W A R N I N G
The President of the panel hearing this appeal directs that the following should be attached to the file:
An order restricting publication in this proceeding under ss. 539(1), (2), (3) or (4) of the Criminal Code shall continue. These sections of the Criminal Code provide:
539(1) Prior to the commencement of the taking of evidence at a preliminary inquiry, the justice holding the inquiry
(a) may, if application therefor is made by the prosecutor, and
(b) shall, if application therefor is made by any of the accused, make an order directing that the evidence taken at the inquiry shall not be published in any document or broadcast or transmitted in any way before such time as, in respect of each of the accused,
(c) he or she is discharged; or
(d) if he or she is ordered to stand trial, the trial is ended.
(2) Where an accused is not represented by counsel at a preliminary inquiry, the justice holding the inquiry shall, prior to the commencement of the taking of evidence at the inquiry, inform the accused of his right to make application under subsection (1).
(3) Everyone who fails to comply with an order made pursuant to subsection (1) is guilty of an offence punishable on summary conviction.
(4) [Repealed, 2005, c. 32, s. 18(2).] R.S., c. C-34, s. 467; R.S.C., 1985, c. 27 (1st Supp.), s. 97; 2005, c. 32, s. 18.
COURT OF APPEAL FOR ONTARIO
CITATION: R. v. Scott, 2013 ONCA 286
DATE: 20130501
DOCKET: C56323
Gillese, Tulloch and Lauwers JJ.A.
BETWEEN
Her Majesty the Queen
Respondent
and
Bradford Scott
Appellant
Richard Litkowski, for the appellant
Amy Alyea, for the respondent
Heard: April 25, 2013
On appeal from the order of Justice John A. McMunagle of the Superior Court of Justice, dated October 31, 2012, dismissing the application for certiorari and upholding the order of Justice Rommel G. Masse of the Ontario Court of Justice, dated January 12, 2012, committing the appellant to stand trial on a charge of second degree murder.
ENDORSEMENT
[1] JA was stabbed to death during a home invasion drug “rip-off” robbery. The Crown alleged that the appellant was a party to the murder because he facilitated entry to the victim’s apartment building by the two intruders, NT and PM.
[2] The appellant was not present during the robbery that led to JA’s death.
[3] The appellant was committed to stand trial on a charge of second degree murder after a contested preliminary inquiry. He stands jointly charged with PM. The two co-accused were charged with first degree murder. NT plead guilty to manslaughter and testified during the preliminary inquiry.
[4] The appellant brought an application for certiorari to quash his committal for second degree murder. In reasons dated October 31, 2012, his application was dismissed.

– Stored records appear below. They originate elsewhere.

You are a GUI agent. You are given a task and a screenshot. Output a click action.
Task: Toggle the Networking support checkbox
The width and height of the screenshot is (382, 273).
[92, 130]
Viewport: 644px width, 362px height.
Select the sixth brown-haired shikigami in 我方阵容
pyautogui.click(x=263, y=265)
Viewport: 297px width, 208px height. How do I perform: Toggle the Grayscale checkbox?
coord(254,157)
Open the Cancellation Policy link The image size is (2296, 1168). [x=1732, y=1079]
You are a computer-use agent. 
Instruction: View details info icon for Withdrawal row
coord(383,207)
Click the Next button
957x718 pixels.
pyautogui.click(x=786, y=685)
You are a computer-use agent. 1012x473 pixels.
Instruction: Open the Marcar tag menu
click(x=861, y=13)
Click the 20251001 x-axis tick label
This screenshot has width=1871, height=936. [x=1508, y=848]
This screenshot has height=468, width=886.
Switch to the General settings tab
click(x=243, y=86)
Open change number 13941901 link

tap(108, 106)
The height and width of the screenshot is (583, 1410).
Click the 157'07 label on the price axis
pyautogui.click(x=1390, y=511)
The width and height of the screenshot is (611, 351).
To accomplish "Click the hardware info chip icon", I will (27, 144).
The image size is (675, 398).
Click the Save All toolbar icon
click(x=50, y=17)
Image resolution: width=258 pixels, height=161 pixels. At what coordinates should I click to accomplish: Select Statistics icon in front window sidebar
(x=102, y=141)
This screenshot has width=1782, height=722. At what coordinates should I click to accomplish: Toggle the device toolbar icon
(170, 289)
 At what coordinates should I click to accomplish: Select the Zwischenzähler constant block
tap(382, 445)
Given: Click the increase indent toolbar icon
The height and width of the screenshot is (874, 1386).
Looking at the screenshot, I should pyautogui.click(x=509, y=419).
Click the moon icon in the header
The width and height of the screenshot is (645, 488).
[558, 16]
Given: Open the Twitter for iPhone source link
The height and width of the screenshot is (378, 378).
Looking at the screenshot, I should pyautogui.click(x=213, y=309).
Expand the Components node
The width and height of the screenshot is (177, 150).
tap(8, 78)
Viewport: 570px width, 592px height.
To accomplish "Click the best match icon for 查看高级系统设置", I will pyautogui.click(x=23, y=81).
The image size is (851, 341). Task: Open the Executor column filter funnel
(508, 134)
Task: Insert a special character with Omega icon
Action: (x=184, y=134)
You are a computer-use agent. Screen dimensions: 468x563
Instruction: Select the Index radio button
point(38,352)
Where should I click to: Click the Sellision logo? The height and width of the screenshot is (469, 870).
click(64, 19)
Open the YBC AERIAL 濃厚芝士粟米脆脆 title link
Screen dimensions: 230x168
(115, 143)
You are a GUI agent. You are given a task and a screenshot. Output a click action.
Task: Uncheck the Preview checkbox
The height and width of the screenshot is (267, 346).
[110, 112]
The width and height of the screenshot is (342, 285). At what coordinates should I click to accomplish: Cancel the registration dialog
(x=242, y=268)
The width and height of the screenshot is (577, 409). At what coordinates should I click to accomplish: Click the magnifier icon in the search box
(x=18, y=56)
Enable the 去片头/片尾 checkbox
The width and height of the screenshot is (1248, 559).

[5] He appeals that dismissal.
[6] We would allow the appeal, quash the second degree committal and substitute a committal on a charge of manslaughter.
ANALYSIS
[7] The appellant makes a number of submissions as to why the reviewing justice erred in failing to find that the preliminary inquiry judge made jurisdictional errors in committing the appellant on a charge of second degree murder. As in our view the appellant succeeds on the issue of the subjective mens rea for party liability under s. 21(2) of the Criminal Code, we will deal only with that issue.
[8] The reviewing judge carefully and correctly set out the law on this matter, noting that an accused will only be guilty of murder as a party, pursuant to s. 21(2), if he foresaw that the murder was a probable consequence of carrying out the common purpose, in this case the robbery. He referred to this court’s decision in R. v. Laliberty (1997), 1997 CanLII 2992 (ON CA), 117 C.C.C. (3d) 97, at para. 36, in which the necessary mens rea for the purposes of s. 21(2) is stated to be the requirement of “actual foresight or actual knowledge that [the principal offender] would stab the deceased with the intent to kill him in carrying out the robbery of the deceased”. He also referred to this court’s decision in R. v. Ferrari, 2012 ONCA 399, [2012] O.J. No. 2649, at para. 61, which described subjective foresight as the requirement that the non-participant “knew that the principal offender would probably commit murder in carrying out the unlawful purpose”.
[9] The appellant submits that while there was some evidence upon which a properly instructed jury could find that the appellant possessed the subjective foresight that harm to the deceased might occur during the course of the robbery, there was no admissible evidence adduced before the preliminary inquiry judge on which he could conclude that the appellant had the subjective foresight that the principal offender would kill the deceased in carrying out the robbery.
[10] We agree.
[11] Certainly, a home invasion robbery is inherently dangerous and can give rise to violence, which could ultimately result in harm to the victims. And, there was evidence that the appellant knew of PM’s violent propensities. But there was no admissible evidence at the preliminary inquiry that the appellant knew that NT and PM went to the robbery with a weapon and he was not present at the robbery itself.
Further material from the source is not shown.